Write out the lines from the start of the entries through the line containing "center [938, 400].", inclusive, as a numbered list, leaving out any blank lines.

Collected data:
★ ★ ★
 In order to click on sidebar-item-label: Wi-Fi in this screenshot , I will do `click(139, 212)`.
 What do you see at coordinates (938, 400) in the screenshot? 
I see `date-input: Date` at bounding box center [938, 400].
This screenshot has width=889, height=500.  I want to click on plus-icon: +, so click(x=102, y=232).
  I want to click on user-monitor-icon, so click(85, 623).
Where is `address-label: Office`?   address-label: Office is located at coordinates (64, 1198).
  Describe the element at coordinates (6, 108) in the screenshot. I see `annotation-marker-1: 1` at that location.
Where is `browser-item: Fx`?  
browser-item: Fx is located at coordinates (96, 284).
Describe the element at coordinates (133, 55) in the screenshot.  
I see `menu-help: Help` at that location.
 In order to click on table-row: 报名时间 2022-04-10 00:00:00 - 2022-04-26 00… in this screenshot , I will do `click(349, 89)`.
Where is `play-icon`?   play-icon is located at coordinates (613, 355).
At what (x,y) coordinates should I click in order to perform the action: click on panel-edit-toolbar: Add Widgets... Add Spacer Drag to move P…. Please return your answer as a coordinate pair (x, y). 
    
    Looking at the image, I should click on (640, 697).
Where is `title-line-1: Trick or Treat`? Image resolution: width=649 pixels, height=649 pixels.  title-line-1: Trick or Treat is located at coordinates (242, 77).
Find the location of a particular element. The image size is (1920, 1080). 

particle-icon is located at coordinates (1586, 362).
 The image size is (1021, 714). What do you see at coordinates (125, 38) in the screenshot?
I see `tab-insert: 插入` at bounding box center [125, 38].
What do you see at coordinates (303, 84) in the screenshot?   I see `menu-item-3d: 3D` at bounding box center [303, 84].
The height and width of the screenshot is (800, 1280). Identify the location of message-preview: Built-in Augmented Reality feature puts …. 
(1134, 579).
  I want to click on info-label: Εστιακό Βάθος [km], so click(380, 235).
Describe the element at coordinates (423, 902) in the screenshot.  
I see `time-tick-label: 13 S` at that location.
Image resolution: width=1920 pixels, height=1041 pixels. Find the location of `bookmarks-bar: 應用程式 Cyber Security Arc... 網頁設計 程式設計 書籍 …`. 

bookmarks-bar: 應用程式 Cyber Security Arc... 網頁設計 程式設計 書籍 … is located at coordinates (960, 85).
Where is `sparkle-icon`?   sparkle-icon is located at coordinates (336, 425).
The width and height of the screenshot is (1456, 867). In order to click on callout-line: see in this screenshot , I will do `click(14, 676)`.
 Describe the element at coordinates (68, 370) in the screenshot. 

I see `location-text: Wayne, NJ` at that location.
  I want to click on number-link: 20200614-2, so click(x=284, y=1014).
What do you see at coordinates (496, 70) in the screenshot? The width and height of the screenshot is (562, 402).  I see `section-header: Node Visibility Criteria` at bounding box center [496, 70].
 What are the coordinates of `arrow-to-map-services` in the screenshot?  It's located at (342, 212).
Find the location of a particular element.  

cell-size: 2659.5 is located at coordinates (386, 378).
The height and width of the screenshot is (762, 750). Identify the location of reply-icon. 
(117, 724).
★ ★ ★
**Response below:**
1.  In order to click on sidebar-item-label: Wi-Fi in this screenshot , I will do `click(139, 212)`.
2.  What do you see at coordinates (938, 400) in the screenshot? 
3. I see `date-input: Date` at bounding box center [938, 400].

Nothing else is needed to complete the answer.